What to work on:
Only the lines from the beginning of the data below through the line that contains "Sommario (62, 404)" should be repeated, exactly as written.

Collected data entries:
•••••

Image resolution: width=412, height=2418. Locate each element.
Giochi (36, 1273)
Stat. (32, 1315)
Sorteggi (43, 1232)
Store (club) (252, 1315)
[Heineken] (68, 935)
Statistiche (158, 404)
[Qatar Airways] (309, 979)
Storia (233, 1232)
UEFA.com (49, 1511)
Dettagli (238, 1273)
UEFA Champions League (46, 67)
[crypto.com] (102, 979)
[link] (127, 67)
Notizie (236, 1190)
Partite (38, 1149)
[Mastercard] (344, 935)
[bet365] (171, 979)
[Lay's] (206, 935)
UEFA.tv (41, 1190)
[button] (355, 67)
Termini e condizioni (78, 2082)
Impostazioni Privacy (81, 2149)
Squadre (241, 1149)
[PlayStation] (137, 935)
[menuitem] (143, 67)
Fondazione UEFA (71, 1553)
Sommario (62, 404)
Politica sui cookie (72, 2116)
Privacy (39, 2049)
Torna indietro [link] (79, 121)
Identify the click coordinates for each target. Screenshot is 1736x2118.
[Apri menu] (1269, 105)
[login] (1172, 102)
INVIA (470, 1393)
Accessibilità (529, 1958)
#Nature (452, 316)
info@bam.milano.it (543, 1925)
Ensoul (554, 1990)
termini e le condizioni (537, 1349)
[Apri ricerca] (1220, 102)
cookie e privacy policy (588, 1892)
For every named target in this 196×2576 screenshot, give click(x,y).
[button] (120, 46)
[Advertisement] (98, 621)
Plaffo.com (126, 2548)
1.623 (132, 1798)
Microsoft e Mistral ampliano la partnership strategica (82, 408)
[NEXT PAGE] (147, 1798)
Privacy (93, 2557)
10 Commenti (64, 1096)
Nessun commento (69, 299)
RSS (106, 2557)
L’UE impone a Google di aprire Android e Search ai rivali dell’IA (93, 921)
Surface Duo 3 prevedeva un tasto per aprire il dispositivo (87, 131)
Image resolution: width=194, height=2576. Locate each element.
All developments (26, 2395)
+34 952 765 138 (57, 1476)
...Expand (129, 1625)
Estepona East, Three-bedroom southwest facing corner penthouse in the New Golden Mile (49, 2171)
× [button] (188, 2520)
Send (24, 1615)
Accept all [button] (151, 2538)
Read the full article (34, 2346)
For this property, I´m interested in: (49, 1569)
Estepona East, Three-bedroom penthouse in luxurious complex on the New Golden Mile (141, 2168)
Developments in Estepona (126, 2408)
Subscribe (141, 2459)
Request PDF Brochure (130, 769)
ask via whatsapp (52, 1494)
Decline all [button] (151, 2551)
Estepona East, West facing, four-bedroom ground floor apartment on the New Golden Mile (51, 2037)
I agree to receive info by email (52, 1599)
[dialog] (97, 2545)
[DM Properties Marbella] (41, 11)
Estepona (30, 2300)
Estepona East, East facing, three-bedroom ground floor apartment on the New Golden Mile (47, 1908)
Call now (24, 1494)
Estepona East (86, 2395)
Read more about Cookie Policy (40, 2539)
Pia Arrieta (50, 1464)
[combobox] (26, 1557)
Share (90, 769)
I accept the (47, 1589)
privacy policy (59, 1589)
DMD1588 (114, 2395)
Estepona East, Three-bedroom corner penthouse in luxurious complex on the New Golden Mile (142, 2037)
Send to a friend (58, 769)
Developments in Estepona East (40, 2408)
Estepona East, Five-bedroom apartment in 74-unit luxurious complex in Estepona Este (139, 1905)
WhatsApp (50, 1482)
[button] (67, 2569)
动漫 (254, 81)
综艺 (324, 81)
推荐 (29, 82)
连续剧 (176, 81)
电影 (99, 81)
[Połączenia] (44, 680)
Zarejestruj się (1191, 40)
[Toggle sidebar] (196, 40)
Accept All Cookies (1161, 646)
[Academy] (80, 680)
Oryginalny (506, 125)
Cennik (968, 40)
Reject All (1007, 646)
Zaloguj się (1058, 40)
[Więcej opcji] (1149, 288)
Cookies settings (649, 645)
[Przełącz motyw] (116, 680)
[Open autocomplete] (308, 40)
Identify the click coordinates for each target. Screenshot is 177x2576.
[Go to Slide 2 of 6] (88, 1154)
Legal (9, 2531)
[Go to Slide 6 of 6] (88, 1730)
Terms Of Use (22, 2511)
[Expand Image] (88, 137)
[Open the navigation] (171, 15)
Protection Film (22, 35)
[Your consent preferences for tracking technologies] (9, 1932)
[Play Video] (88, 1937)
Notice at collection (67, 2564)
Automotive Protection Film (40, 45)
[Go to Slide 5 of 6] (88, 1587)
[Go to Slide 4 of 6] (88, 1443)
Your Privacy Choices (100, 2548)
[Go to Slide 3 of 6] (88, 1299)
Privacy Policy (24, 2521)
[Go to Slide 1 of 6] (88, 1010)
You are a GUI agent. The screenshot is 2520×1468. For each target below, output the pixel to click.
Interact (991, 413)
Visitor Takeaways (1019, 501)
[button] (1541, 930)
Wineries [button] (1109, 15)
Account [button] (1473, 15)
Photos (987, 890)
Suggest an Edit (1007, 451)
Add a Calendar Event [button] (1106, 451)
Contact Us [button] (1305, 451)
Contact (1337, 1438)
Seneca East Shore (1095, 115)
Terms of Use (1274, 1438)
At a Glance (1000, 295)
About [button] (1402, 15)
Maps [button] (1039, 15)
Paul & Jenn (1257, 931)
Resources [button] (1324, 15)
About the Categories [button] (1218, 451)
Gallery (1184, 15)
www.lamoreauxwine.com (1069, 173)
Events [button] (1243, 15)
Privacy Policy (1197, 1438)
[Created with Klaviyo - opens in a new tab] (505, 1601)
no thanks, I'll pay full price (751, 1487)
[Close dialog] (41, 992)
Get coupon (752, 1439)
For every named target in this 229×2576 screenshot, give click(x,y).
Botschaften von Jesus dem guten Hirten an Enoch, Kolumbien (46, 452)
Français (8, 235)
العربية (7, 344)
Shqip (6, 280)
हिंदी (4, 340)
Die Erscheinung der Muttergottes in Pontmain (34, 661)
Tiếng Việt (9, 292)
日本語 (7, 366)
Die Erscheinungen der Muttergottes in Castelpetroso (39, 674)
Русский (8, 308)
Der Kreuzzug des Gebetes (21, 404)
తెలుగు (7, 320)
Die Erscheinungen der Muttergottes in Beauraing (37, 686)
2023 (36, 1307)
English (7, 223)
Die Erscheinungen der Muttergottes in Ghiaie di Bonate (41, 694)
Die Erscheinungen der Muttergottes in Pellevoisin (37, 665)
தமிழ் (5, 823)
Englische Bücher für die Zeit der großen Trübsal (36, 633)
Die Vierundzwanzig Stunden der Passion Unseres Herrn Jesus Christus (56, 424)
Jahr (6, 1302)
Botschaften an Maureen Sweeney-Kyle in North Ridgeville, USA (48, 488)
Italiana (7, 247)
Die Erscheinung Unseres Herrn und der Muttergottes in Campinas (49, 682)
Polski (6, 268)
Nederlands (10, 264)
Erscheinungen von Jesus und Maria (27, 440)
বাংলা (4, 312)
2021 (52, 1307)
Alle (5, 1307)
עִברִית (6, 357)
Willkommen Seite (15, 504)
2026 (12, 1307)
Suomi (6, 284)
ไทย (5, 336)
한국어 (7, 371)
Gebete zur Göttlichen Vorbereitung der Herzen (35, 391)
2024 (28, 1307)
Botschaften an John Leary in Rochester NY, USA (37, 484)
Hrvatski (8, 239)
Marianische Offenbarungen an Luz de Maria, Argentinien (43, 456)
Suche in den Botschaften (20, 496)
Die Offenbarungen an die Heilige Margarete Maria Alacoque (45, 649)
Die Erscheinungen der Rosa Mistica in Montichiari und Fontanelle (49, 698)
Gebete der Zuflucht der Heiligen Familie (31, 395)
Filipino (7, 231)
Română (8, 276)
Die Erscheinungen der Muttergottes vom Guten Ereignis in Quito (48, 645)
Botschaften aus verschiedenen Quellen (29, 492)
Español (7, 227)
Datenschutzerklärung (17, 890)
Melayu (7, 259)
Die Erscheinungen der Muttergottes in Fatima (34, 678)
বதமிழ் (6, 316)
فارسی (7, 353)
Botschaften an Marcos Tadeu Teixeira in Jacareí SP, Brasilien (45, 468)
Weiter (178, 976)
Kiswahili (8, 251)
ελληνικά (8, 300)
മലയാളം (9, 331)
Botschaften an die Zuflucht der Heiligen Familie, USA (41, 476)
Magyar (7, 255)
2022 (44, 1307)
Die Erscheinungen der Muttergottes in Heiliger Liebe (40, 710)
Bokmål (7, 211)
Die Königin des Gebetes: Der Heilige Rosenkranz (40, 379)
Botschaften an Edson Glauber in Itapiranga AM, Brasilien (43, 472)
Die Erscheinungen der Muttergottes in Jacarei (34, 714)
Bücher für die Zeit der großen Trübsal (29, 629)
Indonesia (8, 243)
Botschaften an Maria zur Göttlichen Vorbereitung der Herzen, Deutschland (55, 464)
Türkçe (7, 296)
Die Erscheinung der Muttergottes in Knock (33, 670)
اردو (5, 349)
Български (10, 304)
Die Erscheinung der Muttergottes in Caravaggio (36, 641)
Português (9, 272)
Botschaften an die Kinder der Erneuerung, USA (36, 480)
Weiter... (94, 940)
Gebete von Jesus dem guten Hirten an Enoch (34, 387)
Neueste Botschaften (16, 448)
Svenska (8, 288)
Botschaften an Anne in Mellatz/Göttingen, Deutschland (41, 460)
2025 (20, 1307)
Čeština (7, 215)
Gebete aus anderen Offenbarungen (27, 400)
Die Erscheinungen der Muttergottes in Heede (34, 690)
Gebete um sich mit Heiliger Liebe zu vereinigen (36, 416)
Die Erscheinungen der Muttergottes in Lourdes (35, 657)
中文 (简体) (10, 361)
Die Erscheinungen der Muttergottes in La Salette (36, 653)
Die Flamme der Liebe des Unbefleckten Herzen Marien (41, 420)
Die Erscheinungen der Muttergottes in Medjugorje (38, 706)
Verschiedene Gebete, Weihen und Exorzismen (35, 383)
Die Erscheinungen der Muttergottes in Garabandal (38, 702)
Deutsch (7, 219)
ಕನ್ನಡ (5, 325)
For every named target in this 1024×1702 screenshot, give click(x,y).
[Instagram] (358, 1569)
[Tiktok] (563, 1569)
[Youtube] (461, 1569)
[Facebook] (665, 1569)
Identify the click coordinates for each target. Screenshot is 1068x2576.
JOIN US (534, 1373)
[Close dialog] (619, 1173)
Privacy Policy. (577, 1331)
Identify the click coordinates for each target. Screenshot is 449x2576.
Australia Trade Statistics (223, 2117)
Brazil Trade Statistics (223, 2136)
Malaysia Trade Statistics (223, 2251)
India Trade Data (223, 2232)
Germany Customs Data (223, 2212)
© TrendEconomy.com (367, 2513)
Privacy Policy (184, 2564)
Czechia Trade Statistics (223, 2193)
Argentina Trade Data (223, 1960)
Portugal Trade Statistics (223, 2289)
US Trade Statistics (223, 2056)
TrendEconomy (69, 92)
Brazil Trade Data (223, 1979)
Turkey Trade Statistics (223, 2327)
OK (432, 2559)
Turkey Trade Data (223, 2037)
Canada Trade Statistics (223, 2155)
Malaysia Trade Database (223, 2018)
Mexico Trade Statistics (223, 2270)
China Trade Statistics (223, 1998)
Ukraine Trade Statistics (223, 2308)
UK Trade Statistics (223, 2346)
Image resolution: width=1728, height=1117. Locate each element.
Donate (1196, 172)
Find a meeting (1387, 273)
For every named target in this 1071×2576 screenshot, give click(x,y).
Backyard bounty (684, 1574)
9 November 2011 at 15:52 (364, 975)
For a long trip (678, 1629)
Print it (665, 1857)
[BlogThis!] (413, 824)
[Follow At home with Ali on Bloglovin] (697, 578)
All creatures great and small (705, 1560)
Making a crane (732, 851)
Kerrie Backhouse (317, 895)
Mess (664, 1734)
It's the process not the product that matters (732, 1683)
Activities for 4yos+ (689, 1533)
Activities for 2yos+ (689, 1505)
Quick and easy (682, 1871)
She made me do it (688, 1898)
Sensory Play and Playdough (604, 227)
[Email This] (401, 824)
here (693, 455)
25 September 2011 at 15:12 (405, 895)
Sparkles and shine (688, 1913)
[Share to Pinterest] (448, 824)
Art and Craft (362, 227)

•••••

Your solution:
Image resolution: width=412, height=2418. Locate each element.
Giochi (36, 1273)
Stat. (32, 1315)
Sorteggi (43, 1232)
Store (club) (252, 1315)
[Heineken] (68, 935)
Statistiche (158, 404)
[Qatar Airways] (309, 979)
Storia (233, 1232)
UEFA.com (49, 1511)
Dettagli (238, 1273)
UEFA Champions League (46, 67)
[crypto.com] (102, 979)
[link] (127, 67)
Notizie (236, 1190)
Partite (38, 1149)
[Mastercard] (344, 935)
[bet365] (171, 979)
[Lay's] (206, 935)
UEFA.tv (41, 1190)
[button] (355, 67)
Termini e condizioni (78, 2082)
Impostazioni Privacy (81, 2149)
Squadre (241, 1149)
[PlayStation] (137, 935)
[menuitem] (143, 67)
Fondazione UEFA (71, 1553)
Sommario (62, 404)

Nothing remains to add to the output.